Friday, January 4, 2019

Roadmap to My Blogging Month


In the blog posted on 1/1 (happy new year to all!!) I engaged with one of my major obsessions: the wish to promote a dialogue between historians working on empire, most particularly, those interested in Anglo and Spanish America (and their successor states). Clearly, many among us reject the once-upon-a-time distinction between “good” colonialism and “bad” colonialism. This distinction sent many generations to the idea that Anglo-colonialism was a settlers’, peaceful colonialism, whereby Spanish colonialism involved conquest and destruction. Yet, despite scholarly rebuttal, raising kids in the US and teaching here had me constantly witness the persistence of these very ideologically-driven images. It had led me to believe that these ideas – already invoked during the colonial period—were central also to the way some Americans imagined the westward expansion (and hence, my engagement with Turner’s Frontier thesis), as well as American history at-large. In this process of “romancing and repulsion,” as some scholars have identified it, Spain (and Spanish America) functioned as an alter ego of the emerging USA. I often asked myself: as a mother and as a legal historian of Spanish America teaching in the US, how should I deal with this legacy? 

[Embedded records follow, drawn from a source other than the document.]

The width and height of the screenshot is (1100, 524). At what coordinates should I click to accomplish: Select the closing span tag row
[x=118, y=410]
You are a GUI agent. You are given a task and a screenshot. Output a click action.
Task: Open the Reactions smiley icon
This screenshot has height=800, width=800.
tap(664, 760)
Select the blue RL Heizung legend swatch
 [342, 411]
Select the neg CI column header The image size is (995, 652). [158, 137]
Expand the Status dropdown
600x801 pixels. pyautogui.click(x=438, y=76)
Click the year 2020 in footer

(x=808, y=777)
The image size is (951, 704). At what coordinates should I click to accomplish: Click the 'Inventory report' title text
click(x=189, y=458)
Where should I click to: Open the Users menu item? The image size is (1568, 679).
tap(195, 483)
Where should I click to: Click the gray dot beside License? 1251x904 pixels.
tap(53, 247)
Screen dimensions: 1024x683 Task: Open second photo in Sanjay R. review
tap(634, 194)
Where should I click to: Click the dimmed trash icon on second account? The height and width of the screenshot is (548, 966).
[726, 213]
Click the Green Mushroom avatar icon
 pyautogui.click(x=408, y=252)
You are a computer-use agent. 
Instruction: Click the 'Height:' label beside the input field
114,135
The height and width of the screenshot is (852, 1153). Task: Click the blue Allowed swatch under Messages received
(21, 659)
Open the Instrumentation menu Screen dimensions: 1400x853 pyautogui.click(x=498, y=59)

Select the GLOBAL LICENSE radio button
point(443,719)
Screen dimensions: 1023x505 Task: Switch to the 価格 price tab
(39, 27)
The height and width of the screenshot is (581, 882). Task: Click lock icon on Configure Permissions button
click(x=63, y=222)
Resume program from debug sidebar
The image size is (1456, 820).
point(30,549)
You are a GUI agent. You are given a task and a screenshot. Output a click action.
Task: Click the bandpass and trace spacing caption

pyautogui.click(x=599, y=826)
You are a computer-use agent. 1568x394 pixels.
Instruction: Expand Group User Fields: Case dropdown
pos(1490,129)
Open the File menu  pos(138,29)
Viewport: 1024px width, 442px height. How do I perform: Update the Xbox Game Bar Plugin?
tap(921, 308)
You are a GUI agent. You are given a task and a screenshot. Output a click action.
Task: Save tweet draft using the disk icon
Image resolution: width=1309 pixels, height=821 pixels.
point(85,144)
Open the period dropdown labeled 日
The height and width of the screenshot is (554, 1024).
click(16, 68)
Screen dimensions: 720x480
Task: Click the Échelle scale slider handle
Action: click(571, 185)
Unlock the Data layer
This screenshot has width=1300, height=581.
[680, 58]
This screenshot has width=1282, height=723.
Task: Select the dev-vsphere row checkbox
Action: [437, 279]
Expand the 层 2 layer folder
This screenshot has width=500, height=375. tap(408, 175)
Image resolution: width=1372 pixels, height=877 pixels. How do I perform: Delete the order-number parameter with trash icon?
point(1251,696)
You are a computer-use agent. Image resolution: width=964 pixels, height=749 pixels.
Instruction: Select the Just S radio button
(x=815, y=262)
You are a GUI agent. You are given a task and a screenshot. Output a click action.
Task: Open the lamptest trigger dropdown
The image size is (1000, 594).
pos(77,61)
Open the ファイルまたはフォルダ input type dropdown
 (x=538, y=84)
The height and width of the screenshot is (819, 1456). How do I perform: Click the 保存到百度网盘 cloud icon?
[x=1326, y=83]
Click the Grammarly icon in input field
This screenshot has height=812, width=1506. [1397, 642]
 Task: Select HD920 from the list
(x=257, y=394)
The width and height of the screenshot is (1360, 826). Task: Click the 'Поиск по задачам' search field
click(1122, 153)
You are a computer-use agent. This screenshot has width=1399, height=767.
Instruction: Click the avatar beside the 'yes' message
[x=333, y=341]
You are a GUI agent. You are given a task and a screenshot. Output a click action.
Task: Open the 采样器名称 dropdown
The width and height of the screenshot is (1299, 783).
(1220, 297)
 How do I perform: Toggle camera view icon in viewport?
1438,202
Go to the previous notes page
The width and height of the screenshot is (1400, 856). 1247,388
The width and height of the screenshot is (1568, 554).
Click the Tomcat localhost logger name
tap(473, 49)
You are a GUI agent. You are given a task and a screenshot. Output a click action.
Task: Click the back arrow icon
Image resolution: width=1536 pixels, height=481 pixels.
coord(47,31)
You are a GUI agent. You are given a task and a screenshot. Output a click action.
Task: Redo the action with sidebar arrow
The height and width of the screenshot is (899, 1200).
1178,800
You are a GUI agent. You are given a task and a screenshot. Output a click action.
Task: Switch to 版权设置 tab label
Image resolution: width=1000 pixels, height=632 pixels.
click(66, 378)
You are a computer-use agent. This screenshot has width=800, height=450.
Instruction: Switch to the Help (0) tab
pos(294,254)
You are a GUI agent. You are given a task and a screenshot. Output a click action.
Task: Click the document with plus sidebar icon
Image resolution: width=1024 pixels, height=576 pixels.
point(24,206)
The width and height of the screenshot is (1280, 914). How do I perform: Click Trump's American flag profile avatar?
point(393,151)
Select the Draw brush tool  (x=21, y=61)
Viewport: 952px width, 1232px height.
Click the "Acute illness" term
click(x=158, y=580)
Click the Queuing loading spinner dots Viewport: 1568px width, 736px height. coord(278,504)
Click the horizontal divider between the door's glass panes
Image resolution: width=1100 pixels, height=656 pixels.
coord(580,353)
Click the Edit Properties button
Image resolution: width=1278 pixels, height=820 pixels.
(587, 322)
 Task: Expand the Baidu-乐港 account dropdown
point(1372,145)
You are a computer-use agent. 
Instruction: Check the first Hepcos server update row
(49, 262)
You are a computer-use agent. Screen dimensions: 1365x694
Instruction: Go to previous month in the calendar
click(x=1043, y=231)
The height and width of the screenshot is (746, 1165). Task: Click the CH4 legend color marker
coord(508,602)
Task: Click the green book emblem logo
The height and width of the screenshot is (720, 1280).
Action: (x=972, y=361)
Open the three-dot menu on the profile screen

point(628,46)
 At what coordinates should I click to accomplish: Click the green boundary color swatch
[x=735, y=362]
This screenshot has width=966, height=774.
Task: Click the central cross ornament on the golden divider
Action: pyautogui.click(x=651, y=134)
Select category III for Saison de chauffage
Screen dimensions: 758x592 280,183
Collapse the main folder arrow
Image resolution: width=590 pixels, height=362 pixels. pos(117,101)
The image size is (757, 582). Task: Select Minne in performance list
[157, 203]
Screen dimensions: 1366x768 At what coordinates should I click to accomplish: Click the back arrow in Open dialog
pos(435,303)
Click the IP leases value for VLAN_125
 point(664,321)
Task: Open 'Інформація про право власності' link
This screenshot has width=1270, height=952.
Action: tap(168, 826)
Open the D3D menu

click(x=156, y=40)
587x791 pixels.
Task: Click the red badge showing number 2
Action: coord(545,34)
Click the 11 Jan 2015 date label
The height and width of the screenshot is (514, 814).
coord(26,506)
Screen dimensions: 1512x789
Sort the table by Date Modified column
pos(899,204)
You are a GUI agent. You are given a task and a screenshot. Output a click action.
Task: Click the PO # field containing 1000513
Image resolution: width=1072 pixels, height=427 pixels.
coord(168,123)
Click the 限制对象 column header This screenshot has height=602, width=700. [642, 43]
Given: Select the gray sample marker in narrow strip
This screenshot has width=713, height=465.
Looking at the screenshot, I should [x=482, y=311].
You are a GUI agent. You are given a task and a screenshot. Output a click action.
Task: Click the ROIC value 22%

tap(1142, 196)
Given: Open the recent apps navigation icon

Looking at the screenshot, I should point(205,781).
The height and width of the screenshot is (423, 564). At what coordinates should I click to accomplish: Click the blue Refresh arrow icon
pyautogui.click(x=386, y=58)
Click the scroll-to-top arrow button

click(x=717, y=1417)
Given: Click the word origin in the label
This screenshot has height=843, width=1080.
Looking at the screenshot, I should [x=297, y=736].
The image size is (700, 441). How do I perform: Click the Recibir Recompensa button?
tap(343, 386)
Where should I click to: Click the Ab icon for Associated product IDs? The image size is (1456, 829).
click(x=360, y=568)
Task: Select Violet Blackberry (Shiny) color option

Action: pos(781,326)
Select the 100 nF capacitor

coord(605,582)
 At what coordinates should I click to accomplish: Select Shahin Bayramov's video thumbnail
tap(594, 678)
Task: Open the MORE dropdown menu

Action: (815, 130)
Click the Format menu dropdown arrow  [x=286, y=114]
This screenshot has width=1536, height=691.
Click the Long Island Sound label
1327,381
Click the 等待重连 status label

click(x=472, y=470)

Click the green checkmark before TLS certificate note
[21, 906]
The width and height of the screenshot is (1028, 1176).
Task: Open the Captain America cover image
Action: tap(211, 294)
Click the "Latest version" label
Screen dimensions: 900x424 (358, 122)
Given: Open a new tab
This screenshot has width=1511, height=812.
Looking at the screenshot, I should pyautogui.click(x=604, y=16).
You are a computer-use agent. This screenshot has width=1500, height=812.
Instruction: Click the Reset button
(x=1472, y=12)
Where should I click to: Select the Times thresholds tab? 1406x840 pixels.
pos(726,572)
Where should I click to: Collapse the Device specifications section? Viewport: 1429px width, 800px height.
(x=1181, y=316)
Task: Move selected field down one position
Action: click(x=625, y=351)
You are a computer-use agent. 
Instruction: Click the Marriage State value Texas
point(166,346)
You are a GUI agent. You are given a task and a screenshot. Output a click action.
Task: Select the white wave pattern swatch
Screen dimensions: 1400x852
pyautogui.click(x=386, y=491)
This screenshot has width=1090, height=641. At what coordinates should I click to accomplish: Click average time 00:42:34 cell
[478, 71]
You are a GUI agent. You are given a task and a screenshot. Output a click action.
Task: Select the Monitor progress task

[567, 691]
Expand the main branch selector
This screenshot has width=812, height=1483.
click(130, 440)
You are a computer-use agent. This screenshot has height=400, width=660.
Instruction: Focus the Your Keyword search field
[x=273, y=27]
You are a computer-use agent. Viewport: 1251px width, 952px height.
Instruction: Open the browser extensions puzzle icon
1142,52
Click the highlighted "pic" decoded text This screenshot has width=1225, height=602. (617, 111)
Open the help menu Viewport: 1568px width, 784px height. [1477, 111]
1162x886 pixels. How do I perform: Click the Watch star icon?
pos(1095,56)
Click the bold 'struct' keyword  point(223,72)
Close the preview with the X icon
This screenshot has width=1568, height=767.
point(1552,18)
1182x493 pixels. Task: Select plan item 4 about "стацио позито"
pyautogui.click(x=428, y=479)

My answer was the type of exercise I suggested in the first blog. It involves an operating assumption that early modern (and even 19th century) legal cultures were much more cosmopolitan than we give them credit. Law was not a national affair, and neither were religion or the republic of letters. The scholars of the school of Salamanca, cited presently as fundamental to the development of the early Law of Nations, for example, were not Spanish authors writing to a Spanish audience. They were Christian theologians, writing to a Christian community not yet divided along confessionary lines and certainly not partitioned along national jurisdictions. Neither was Locke a British creation. He was a pan-European intellectual, who was nurtured as well as contributed to debates taking place across the continent. Whether they called it Natural law or the Law of Nations, the law he and others referenced was a common heritage that tied Europeans together, sending them back to Roman and Canon law.
The independence of the USA (as well as the independence of the Latin American states) of course introduced major changes, yet much of the old law and old practices persisted. In other words, though in the 19th century separate roads were taken, many of them still led in the same direction, at least with respect to expansion and empire. 

Because I also work on European legal history (and recently published a book on the topic), in the next three blogs, my intention is to “abandon” empire and discuss instead the laws of Europe. There, I am particularly interested in asking whether there is a European law that is different than the sum total of the individual laws of the individuals European states. Can we tell the story of the emergence of law in Europe without successive chapters on Italy, Germany, France, England, Spain, and the like? If we did, what would this narrative include? I am also intrigued by affirmations of English exceptionalism. Were the laws of England truly distinct from the rest of Europe? If so, in what way?
After I engage with these questions – that form the bulk of my most recent work—I plan to return to colonialism and empire. My intention is to discuss the relations between historians interested in native peoples and historians interested in empire as well as to observe how citizenship operated in the early modern period on imperial scale.

I hope to finish this journey, sometime late in the month, with an entry on research and productivity, including some preliminary conclusions on what I have learned thus far (and what I hope to still learn in the future). 

Welcome, and thank you for giving me this opportunity!